劉裕論8 武周 朱敬則 2
ある者が問う。
「先の歴史において、敵を倒し秀俊を得る、このような奇跡を、
君子は答える。
「確かに、多くの秀俊は得た。しかし、彼の前に大敵はいなかった。例えば、
これに対し、
また
むしろ宴会をしながら戦略を練り、千里の外を見通し、作戦決行の期日を探っていた。そして寸分の手落ちなくやってのけた。これだけ緻密な作戦を、過去の君子たちはなしえただろうか?

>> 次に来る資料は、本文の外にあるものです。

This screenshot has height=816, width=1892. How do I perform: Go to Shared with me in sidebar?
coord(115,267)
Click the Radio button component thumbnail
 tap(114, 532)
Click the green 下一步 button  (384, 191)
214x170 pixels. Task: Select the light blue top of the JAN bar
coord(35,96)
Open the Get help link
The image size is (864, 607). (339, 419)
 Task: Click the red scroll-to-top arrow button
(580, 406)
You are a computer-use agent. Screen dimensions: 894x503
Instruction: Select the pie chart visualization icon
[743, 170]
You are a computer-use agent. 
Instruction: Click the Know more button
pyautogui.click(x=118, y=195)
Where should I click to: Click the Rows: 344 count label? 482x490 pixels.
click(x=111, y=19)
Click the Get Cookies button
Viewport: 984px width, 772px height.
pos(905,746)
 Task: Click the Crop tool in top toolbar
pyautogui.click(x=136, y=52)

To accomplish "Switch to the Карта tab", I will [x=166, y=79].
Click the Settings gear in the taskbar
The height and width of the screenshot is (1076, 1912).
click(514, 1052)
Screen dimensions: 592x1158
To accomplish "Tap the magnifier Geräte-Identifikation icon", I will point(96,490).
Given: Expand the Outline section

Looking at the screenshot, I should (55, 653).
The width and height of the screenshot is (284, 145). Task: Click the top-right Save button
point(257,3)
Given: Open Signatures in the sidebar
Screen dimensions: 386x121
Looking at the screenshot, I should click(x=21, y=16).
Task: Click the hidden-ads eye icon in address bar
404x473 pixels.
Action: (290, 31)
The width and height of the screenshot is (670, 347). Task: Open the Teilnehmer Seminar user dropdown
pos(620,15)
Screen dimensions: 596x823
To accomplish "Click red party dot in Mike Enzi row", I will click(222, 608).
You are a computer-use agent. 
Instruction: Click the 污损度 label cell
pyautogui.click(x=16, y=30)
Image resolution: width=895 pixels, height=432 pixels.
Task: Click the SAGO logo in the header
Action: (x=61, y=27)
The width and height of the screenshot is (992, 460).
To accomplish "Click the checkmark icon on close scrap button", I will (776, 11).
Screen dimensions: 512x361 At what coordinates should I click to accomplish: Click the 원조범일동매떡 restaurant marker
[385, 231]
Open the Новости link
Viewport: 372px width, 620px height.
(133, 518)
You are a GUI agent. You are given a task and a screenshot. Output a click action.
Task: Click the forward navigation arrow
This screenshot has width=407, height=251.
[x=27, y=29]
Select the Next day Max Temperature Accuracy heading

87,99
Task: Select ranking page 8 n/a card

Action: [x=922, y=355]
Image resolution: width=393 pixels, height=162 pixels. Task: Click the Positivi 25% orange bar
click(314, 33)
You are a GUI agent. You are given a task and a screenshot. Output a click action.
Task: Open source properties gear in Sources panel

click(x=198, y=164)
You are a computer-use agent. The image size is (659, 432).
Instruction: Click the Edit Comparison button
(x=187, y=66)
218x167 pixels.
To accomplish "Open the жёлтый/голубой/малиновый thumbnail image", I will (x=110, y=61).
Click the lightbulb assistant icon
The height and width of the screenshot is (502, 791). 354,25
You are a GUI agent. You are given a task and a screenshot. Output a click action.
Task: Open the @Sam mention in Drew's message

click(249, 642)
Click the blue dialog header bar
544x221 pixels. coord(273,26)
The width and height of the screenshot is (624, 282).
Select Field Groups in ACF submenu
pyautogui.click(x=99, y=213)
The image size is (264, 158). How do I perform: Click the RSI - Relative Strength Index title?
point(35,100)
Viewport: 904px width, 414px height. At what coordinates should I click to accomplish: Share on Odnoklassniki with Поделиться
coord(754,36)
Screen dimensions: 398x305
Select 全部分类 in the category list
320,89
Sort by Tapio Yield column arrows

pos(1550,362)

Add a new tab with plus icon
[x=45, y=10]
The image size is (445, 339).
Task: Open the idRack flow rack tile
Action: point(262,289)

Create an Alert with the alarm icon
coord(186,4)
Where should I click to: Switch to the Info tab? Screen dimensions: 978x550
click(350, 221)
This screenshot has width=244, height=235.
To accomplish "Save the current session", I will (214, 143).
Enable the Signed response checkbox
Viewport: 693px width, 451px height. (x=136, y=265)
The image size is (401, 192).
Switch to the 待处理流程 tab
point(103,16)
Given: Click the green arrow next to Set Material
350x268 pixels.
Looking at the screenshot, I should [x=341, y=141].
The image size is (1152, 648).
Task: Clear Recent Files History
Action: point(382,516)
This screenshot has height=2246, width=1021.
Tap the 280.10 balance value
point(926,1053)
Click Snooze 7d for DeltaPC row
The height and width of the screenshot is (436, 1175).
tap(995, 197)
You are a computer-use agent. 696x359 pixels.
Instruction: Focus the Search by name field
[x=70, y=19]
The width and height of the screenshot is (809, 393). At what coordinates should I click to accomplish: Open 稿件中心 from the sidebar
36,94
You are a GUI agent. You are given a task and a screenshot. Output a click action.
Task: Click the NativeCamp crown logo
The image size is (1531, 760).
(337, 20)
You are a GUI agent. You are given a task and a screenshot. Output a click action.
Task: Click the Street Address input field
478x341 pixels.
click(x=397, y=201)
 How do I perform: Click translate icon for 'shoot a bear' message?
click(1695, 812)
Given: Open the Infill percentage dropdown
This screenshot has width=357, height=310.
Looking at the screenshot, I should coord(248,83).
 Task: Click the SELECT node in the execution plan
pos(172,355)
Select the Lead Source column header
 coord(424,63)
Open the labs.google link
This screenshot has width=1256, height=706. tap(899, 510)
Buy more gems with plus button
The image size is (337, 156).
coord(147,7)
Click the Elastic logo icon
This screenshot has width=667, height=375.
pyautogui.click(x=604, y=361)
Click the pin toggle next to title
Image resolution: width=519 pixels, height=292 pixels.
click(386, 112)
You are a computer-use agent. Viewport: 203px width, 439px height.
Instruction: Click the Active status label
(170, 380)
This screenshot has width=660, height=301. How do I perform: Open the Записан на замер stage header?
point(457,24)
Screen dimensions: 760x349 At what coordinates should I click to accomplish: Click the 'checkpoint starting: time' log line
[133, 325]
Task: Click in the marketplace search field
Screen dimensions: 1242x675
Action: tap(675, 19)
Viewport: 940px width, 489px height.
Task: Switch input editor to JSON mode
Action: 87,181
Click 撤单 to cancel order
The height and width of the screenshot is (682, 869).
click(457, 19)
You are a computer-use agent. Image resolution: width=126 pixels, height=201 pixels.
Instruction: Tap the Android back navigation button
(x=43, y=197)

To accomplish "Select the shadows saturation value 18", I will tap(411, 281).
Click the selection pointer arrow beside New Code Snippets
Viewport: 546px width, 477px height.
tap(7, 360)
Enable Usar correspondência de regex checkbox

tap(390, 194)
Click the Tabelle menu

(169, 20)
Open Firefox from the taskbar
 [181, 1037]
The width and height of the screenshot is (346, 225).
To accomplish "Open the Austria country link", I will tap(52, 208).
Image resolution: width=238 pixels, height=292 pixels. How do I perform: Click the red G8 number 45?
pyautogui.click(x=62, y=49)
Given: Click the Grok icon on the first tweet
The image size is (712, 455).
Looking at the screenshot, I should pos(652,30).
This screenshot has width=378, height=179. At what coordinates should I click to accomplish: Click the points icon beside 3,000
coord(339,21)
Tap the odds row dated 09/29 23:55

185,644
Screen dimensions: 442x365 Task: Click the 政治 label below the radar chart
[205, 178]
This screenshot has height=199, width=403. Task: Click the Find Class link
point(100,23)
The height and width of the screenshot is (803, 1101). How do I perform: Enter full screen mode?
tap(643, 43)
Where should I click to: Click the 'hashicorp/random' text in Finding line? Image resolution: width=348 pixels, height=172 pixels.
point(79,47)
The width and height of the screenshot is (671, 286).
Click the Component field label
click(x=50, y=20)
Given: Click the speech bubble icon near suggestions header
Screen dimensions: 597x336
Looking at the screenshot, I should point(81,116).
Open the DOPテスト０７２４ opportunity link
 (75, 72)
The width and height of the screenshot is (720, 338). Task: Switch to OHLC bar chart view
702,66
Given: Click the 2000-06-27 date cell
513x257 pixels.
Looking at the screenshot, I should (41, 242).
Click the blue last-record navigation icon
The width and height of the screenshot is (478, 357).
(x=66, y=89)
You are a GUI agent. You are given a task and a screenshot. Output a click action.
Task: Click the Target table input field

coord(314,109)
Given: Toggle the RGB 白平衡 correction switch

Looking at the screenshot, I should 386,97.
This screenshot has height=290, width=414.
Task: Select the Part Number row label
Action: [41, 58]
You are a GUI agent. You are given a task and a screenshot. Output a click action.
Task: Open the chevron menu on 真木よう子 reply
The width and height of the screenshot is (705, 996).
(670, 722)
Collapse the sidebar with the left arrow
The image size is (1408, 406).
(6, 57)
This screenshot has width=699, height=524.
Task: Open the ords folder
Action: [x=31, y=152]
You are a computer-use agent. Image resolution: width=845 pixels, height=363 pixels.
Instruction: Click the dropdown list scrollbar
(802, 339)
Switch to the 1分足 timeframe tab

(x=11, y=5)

ただ、その業績において禮樂や文明を充実させるいとまが無く、世の教化、徳の奨励などについて盛んとなったとは言えぬ。これらを総じれば、劉裕様が
或問,前史云:「克敵得雋,奇跡多於魏武,此確論乎?」君子曰:「得雋雖多,前非大敵。若乃黃帝斬蚩尤,高祖制項籍,光武抗尋邑,曹公挫本初,此是奇跡也。至若慕容超政不在躬,奴仆下品;姚泓宗枝猜貳,借手於人。盧循祅寇之餘,譙縱新造之國,因釁取亂,何足可稱?至乃潛算樽俎之間,明見千里之外,揣機料日,不爽錙銖,亦古之誌士,何以加焉?但禮樂文明,日不暇給;垂風邁德,盛所未能。人望不逮於建安,天命乃光於魏武。」
或るもの問うらく、「前史にて云いたる、敵を克し雋を得るは、魏武に奇跡多し、此れ確かなる論か?」と。君子は曰く:「雋を得ること多かりしと雖ど、前にては大敵なるに非ず。乃ち黃帝の蚩尤を斬り、高祖の項籍を制し、光武の尋邑に抗い、曹公の本初を挫けるが若きは、此れや是が奇跡なり。慕容超は政を躬らにせず、奴仆下品にし、姚泓は宗枝に猜貳し、手を人に借るに至るが若し。盧循は祅寇の餘、譙縱は新造の國、釁に因りて亂を取る、何ぞ稱うべくに足らんか? 至乃ち樽俎の間に潛算し、千里の外を明見し、機を揣ね日を料り、錙銖に爽えず、亦た古の誌士なれば、何ぞを以て加えんか? 但だ禮樂文明は日に暇給せず、風を垂れ德を邁んとし、盛んなる所未だ能わず。人望は建安に逮ばず、天命は乃ち魏武に光る」と。
奇跡多於魏武
天命乃光於魏武
が対句的に機能してるんだろうなぁ、という感じなんですが、このパート全体を読むと「劉裕は人為で確実な地歩を築いた」ように見え、「曹操には奇跡と呼べるべき事項が多かった」ように見えるので、「より天に愛されていたのは曹操」という認識として取れそうなのだけど、どうなんだろう。
ネタバレしちゃうと、朱敬則は劉裕について「智士」という言葉を用いている。途中で微妙に詩経を引用してきたりとかもあるので、やはり徳盛んなるものこそが天下の主たるべし、という感じであり、ここでも「徳はやや足りなかった」としている。となると、やっぱり曹操のほうが……なのかなぁ。ちょっと早々に結論づけるのはこわい。
朱敬則の曹操論を読んできましたが、知者だけど猜疑心が大概やばかったよね、みたいな感じで書かれてるんですよね。だから大きな領土は確保できたけど……みたいな感じ。うーん、これ朱敬則の文章全部拾ってこないと話の全貌見えなさそうだなぁ。北斉だけ三代拾ってるあたりとかも重要っぽいし。